** Begin **
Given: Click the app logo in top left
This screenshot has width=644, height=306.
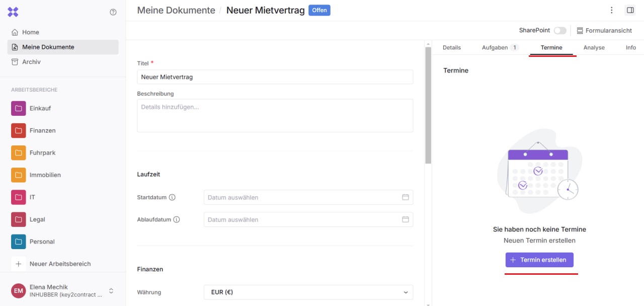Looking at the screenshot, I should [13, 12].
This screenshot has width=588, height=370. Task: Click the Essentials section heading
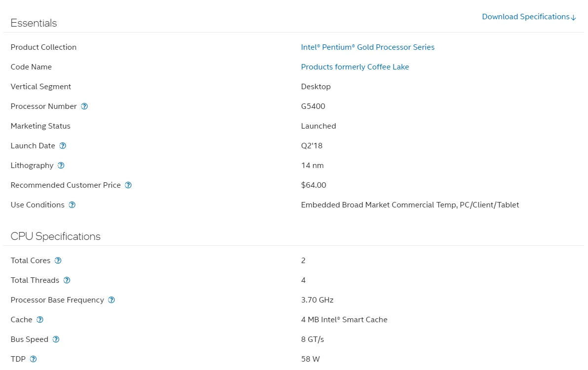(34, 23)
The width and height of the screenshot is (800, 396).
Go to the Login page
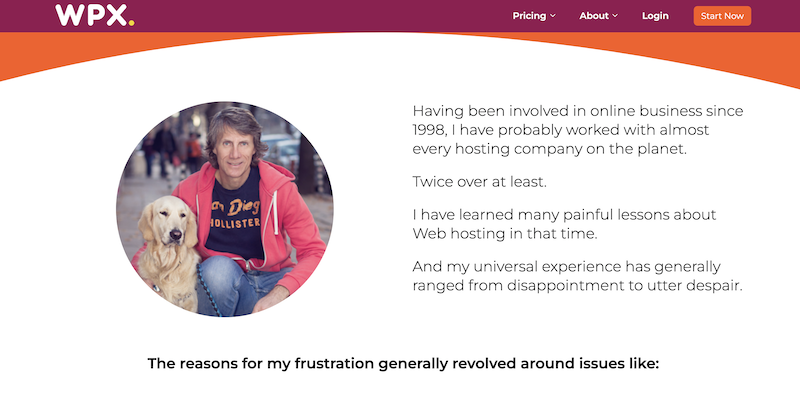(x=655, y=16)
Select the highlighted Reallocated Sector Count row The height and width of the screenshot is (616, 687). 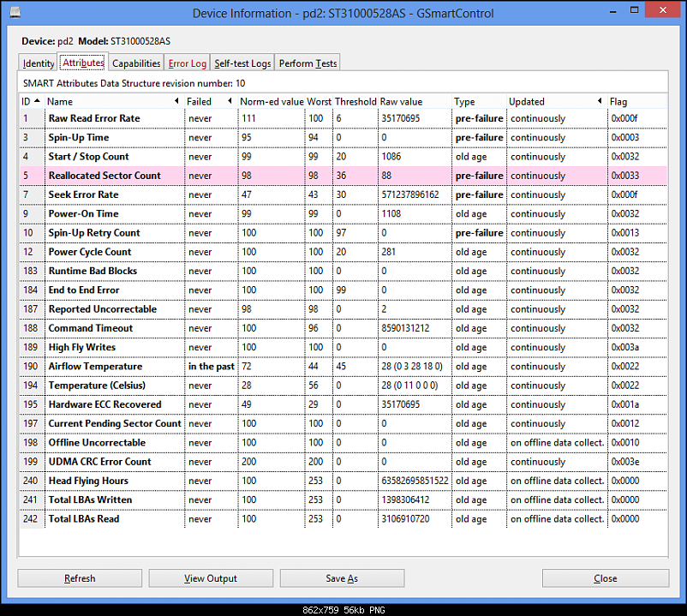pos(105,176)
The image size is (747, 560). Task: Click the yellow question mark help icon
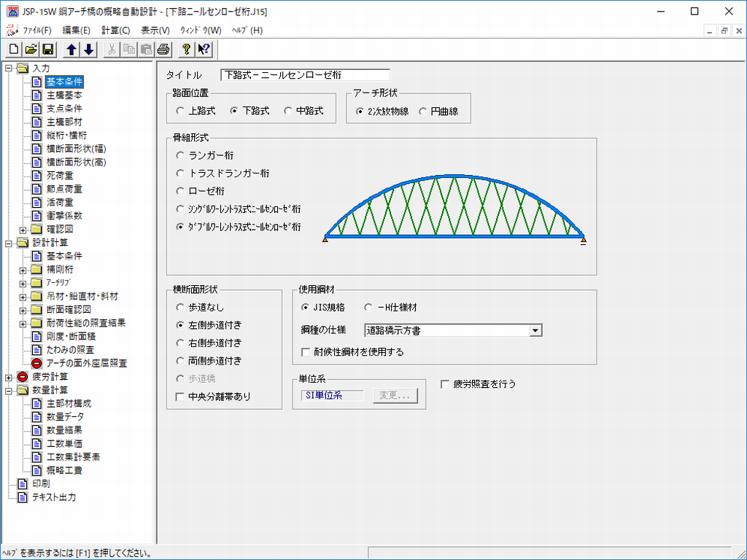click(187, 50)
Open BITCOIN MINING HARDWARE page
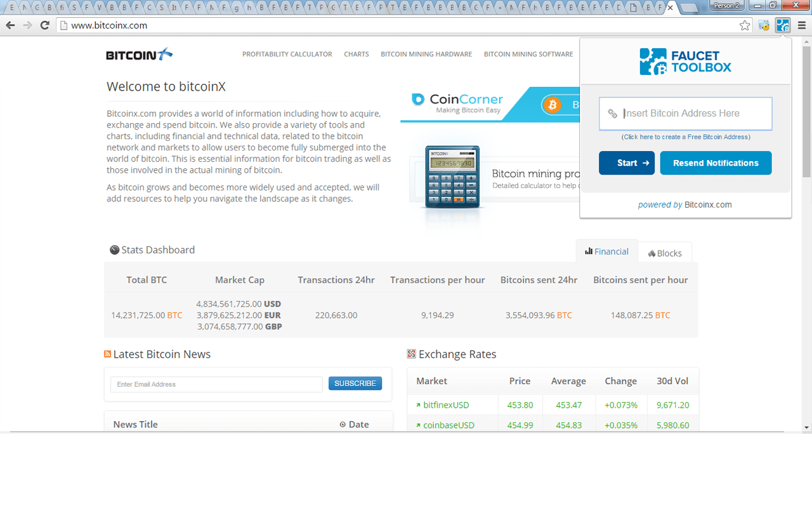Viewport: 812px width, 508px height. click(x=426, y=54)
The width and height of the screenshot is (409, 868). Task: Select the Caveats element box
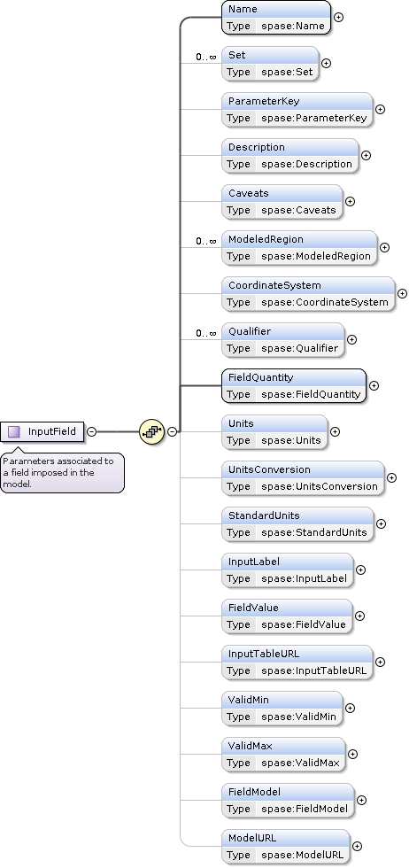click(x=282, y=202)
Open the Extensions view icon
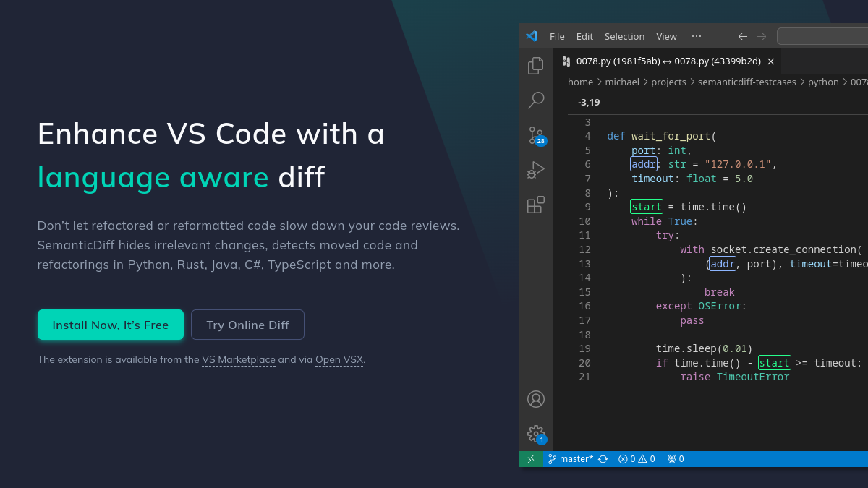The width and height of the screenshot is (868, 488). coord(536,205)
** End **
● WHAT YOU HAVE TO DO
Express the lines of the records as a JSON list of strings, one string per line, starting at the line that contains "Open BITCOIN MINING HARDWARE page" and ending at the end of the records. Leave out blank lines and the pictures.

● SOLUTION TO THE EXERCISE
[
  "Open BITCOIN MINING HARDWARE page",
  "Viewport: 812px width, 508px height. click(x=426, y=54)",
  "The width and height of the screenshot is (409, 868). Task: Select the Caveats element box",
  "click(x=282, y=202)",
  "Open the Extensions view icon",
  "The width and height of the screenshot is (868, 488). coord(536,205)"
]